| Given entries |
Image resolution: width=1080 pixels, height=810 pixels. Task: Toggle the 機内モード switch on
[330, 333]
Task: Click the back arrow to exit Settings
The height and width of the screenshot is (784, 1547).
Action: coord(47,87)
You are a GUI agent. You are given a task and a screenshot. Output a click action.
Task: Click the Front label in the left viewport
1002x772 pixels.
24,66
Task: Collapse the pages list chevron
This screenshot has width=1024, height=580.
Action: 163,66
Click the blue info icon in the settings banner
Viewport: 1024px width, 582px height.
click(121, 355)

--

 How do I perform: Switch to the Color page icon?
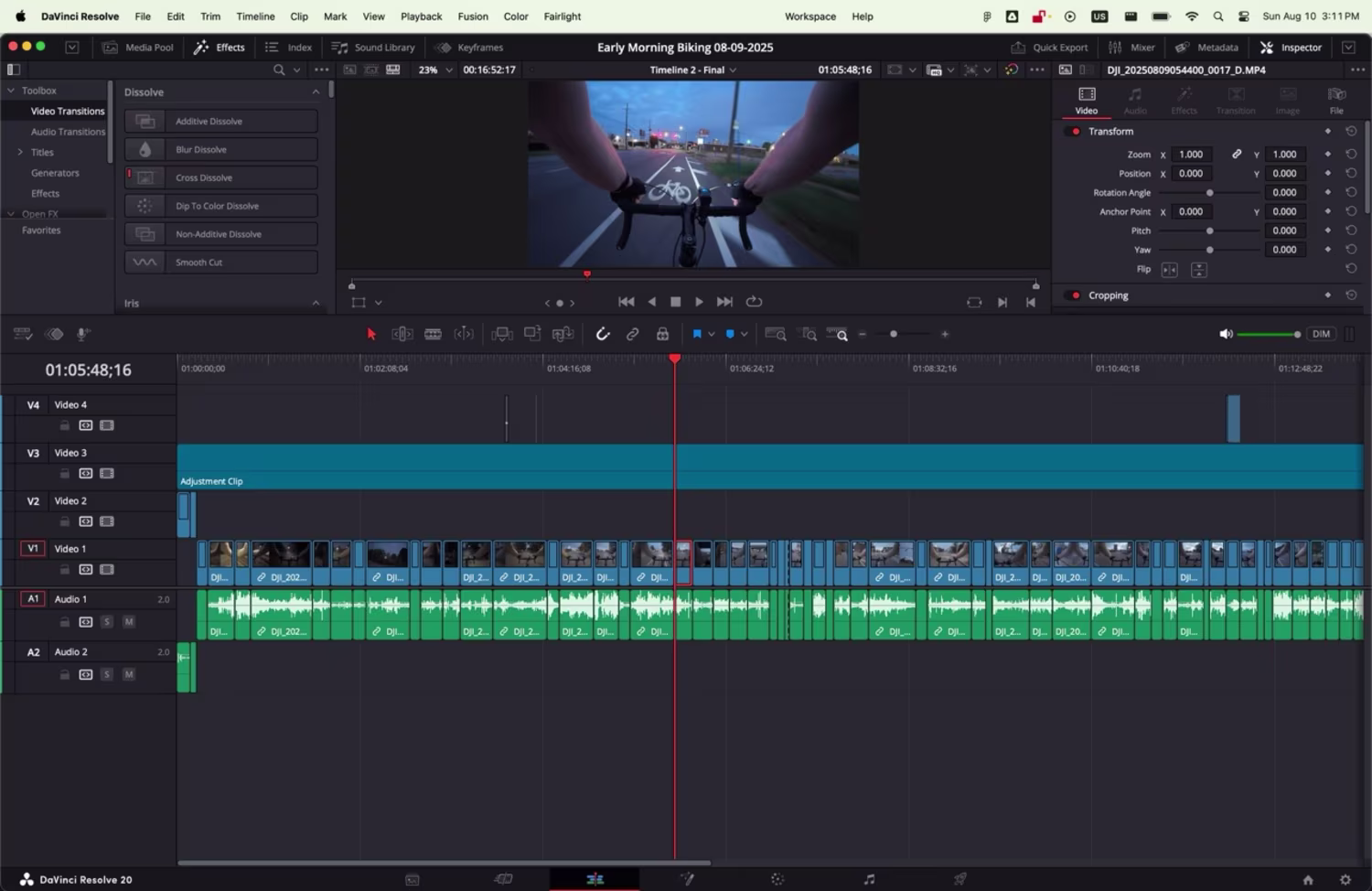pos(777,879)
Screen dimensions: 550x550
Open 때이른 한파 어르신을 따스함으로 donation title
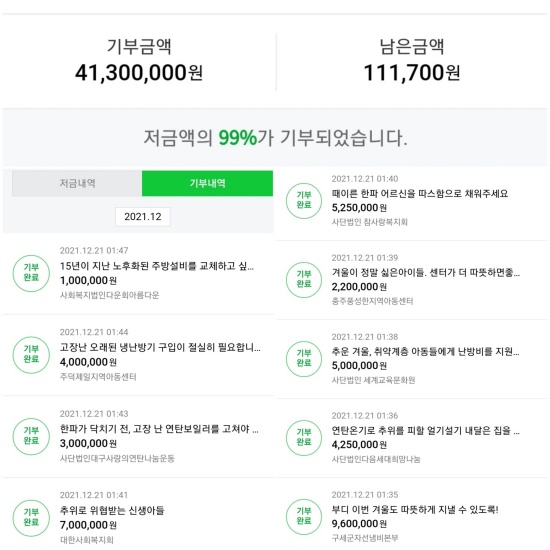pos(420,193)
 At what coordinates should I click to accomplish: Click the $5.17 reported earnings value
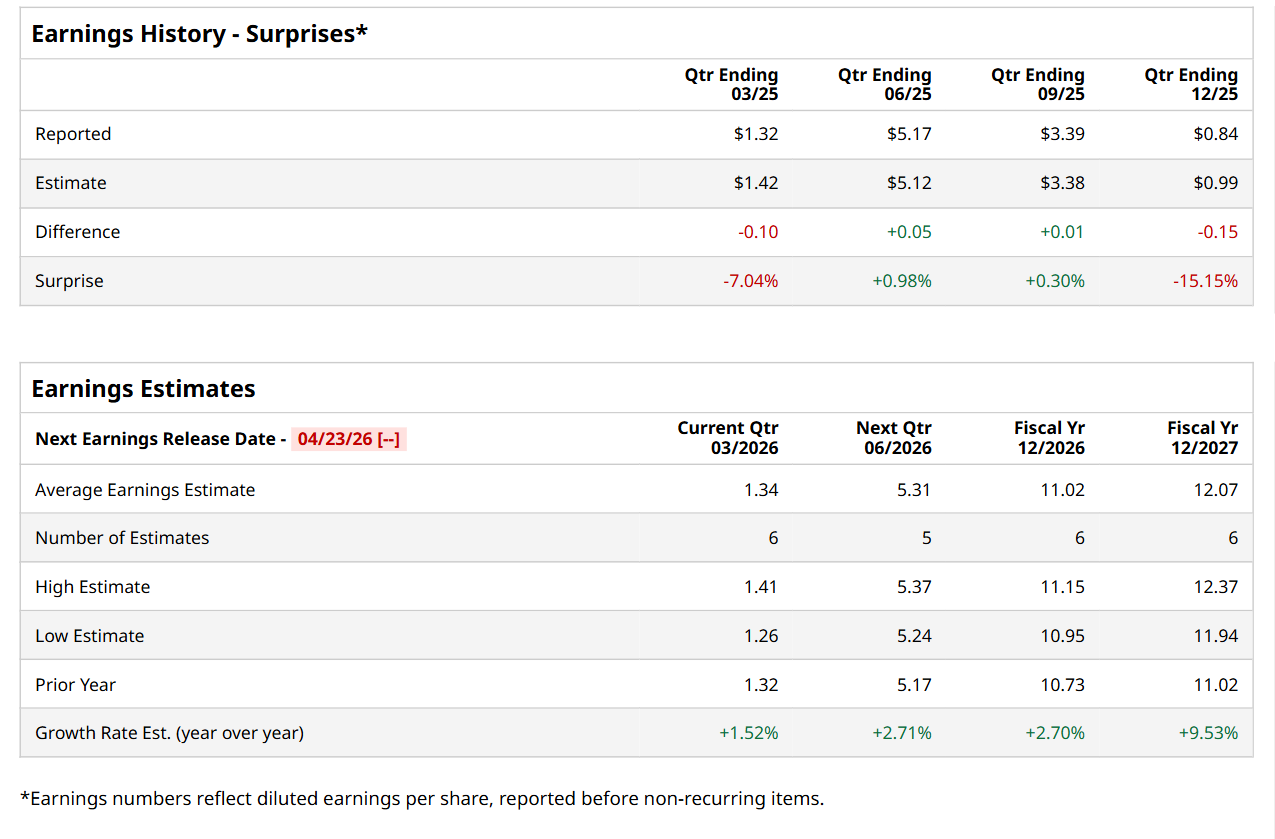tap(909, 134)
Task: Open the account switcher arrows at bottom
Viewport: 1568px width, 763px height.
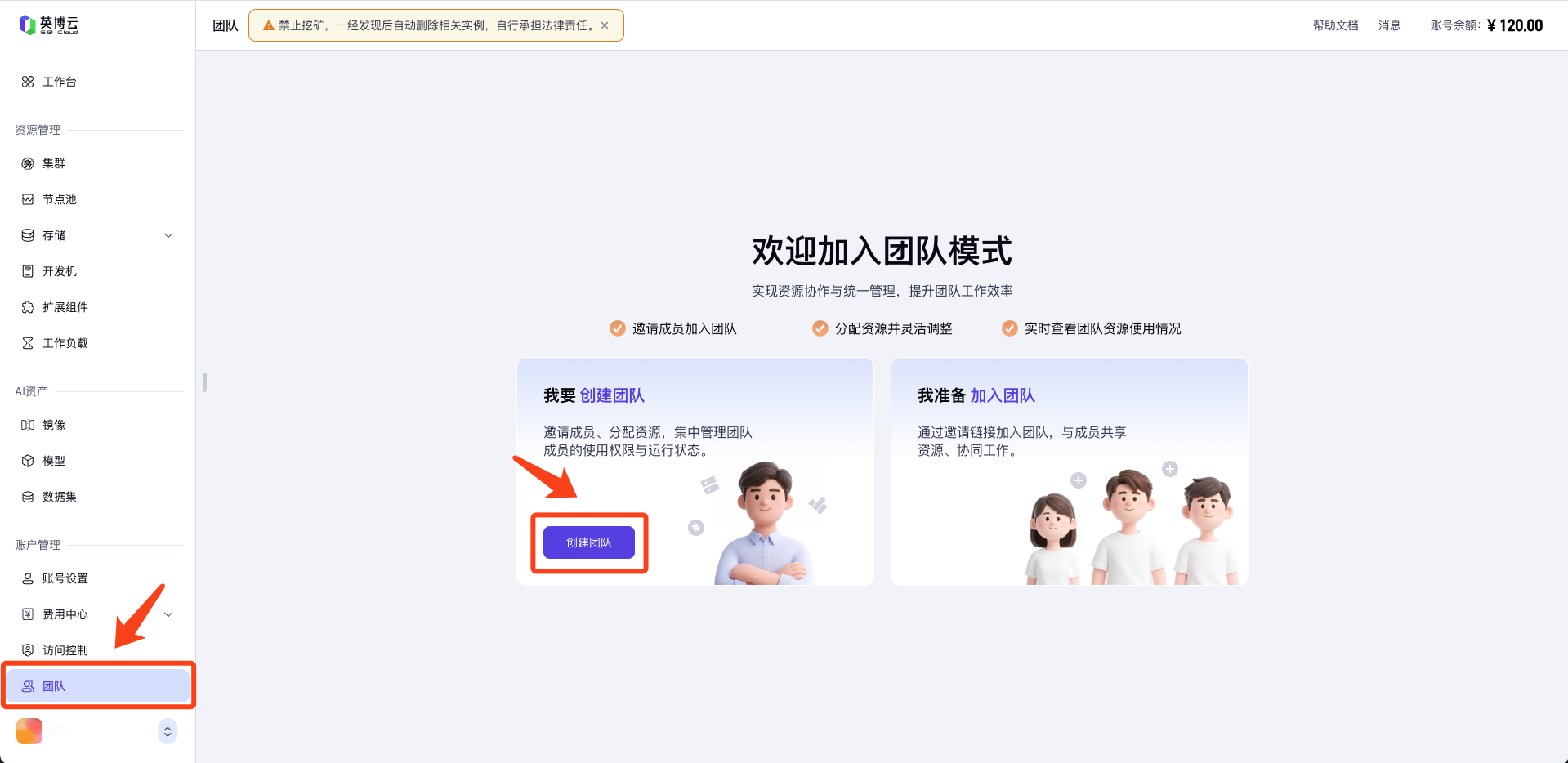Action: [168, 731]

| Work required |
Every line above from the line with "Image resolution: width=1080" to the line with "You are a GUI" is wanted, ends included; write them out exactly and add no other line.

| Result for this task |
Image resolution: width=1080 pixels, height=810 pixels. Task: Toggle the 機内モード switch on
[330, 333]
Task: Click the back arrow to exit Settings
The height and width of the screenshot is (784, 1547).
Action: coord(47,87)
You are a GUI agent. You are given a task and a screenshot. Output a click action.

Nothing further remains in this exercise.